=== Extracted records ===

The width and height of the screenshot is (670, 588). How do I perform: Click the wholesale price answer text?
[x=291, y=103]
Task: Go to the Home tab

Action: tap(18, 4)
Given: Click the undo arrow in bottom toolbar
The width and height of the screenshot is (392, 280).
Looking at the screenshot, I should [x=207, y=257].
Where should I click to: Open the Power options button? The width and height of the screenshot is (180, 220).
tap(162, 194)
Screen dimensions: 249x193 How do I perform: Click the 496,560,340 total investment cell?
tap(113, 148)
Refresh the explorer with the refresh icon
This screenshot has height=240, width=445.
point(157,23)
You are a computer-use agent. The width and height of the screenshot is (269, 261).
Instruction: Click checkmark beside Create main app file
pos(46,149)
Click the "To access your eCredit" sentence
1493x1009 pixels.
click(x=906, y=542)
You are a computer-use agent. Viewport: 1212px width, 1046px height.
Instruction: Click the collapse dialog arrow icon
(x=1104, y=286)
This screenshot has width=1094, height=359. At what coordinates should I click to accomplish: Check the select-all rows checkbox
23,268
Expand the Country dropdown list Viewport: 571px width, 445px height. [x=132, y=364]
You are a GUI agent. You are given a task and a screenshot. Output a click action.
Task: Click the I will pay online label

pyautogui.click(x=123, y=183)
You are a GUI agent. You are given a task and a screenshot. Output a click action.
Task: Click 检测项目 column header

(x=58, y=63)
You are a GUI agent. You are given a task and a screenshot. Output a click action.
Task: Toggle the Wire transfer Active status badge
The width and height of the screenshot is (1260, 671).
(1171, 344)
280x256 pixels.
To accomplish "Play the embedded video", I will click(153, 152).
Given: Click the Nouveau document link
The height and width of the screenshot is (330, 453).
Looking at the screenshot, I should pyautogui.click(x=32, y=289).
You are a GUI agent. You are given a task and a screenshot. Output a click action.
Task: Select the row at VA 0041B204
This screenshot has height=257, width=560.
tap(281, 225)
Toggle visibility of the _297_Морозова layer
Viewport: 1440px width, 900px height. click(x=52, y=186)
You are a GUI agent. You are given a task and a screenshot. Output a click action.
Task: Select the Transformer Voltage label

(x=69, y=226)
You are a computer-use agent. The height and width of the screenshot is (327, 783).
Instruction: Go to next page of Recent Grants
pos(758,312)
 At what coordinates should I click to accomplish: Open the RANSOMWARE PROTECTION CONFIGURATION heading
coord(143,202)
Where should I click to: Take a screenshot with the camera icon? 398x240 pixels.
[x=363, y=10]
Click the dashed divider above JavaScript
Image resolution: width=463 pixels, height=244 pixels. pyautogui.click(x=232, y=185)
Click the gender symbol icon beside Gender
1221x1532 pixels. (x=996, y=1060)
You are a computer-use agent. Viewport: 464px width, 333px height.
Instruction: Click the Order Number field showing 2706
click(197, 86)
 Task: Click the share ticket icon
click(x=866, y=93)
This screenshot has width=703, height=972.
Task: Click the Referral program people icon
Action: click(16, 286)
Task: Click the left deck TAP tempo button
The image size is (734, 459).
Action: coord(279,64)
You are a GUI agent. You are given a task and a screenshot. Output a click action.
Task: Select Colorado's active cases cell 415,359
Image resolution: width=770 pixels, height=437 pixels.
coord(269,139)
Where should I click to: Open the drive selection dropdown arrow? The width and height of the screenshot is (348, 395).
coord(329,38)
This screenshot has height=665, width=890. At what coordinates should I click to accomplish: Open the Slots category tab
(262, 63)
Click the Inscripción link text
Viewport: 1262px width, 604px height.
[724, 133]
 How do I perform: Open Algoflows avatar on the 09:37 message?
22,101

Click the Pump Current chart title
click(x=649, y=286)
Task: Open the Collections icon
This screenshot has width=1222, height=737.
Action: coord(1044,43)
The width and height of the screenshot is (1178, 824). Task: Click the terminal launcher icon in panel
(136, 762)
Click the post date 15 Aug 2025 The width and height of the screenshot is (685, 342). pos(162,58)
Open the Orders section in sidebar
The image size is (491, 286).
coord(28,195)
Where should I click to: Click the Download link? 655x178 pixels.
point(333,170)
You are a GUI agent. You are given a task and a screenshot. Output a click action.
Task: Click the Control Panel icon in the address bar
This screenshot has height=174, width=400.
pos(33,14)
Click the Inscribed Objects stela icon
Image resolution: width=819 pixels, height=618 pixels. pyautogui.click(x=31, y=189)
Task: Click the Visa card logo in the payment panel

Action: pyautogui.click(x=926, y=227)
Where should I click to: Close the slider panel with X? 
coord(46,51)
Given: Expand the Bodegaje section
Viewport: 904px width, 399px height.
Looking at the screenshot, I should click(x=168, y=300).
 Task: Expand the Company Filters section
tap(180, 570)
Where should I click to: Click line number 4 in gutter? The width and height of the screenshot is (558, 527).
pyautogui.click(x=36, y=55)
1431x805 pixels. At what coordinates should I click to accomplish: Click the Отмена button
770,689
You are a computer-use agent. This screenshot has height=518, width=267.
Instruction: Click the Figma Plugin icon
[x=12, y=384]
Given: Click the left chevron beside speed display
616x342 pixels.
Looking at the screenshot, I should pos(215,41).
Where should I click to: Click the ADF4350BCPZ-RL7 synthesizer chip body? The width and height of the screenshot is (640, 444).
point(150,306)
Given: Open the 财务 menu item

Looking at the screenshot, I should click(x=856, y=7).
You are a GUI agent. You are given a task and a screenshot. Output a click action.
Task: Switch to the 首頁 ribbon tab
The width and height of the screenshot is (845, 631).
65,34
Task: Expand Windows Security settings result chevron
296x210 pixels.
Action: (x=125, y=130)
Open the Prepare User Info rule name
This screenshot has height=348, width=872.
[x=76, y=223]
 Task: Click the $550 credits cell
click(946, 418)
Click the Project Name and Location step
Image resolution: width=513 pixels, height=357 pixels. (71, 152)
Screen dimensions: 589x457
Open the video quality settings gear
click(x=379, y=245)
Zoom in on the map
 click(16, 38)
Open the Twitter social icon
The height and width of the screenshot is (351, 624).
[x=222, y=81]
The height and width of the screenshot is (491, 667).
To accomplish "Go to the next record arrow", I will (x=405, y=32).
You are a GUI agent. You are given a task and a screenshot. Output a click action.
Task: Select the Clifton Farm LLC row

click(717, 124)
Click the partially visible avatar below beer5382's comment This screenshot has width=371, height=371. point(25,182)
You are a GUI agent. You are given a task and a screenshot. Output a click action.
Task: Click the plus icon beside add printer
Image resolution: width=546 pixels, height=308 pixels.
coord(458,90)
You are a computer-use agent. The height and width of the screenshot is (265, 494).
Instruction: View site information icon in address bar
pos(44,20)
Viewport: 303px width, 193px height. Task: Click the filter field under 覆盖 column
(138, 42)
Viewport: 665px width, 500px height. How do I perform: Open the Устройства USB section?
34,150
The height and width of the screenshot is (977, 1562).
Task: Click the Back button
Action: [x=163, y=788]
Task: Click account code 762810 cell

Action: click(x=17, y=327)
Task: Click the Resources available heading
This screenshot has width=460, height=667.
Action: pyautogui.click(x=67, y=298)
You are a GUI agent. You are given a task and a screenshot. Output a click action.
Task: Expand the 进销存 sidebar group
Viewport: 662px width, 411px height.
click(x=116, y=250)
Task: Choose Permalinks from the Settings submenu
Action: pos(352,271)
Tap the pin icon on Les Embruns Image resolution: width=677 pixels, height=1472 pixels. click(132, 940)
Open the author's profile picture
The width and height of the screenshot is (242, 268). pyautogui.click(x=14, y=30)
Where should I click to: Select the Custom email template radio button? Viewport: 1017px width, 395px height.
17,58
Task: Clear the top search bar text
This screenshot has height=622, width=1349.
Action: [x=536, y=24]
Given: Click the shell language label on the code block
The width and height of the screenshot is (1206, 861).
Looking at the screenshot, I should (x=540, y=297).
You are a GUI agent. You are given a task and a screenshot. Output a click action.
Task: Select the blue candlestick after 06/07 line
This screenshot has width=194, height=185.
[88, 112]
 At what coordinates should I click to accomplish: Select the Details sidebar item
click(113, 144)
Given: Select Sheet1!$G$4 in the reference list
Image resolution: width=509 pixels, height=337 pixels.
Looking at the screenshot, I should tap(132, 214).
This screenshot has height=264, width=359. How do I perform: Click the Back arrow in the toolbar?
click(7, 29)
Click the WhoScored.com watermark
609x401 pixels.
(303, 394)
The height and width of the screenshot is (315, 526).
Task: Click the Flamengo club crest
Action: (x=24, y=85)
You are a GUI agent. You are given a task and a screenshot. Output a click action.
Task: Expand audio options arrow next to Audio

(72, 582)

===

Problem to solve >>
All that is wanted is the stretch of lines above from the one containing "Where should I click to: Close" through the one containing "The height and width of the screenshot is (491, 667).", duplicated exactly.

Output >>
Where should I click to: Close the slider panel with X? 
coord(46,51)
Given: Expand the Bodegaje section
Viewport: 904px width, 399px height.
Looking at the screenshot, I should click(x=168, y=300).
 Task: Expand the Company Filters section
tap(180, 570)
Where should I click to: Click line number 4 in gutter? The width and height of the screenshot is (558, 527).
pyautogui.click(x=36, y=55)
1431x805 pixels. At what coordinates should I click to accomplish: Click the Отмена button
770,689
You are a computer-use agent. This screenshot has height=518, width=267.
Instruction: Click the Figma Plugin icon
[x=12, y=384]
Given: Click the left chevron beside speed display
616x342 pixels.
Looking at the screenshot, I should pos(215,41).
Where should I click to: Click the ADF4350BCPZ-RL7 synthesizer chip body? The width and height of the screenshot is (640, 444).
point(150,306)
Given: Open the 财务 menu item

Looking at the screenshot, I should click(x=856, y=7).
You are a GUI agent. You are given a task and a screenshot. Output a click action.
Task: Switch to the 首頁 ribbon tab
The width and height of the screenshot is (845, 631).
65,34
Task: Expand Windows Security settings result chevron
296x210 pixels.
Action: (x=125, y=130)
Open the Prepare User Info rule name
This screenshot has height=348, width=872.
[x=76, y=223]
 Task: Click the $550 credits cell
click(946, 418)
Click the Project Name and Location step
Image resolution: width=513 pixels, height=357 pixels. (71, 152)
Screen dimensions: 589x457
Open the video quality settings gear
click(x=379, y=245)
Zoom in on the map
 click(16, 38)
Open the Twitter social icon
The height and width of the screenshot is (351, 624).
[x=222, y=81]
The height and width of the screenshot is (491, 667).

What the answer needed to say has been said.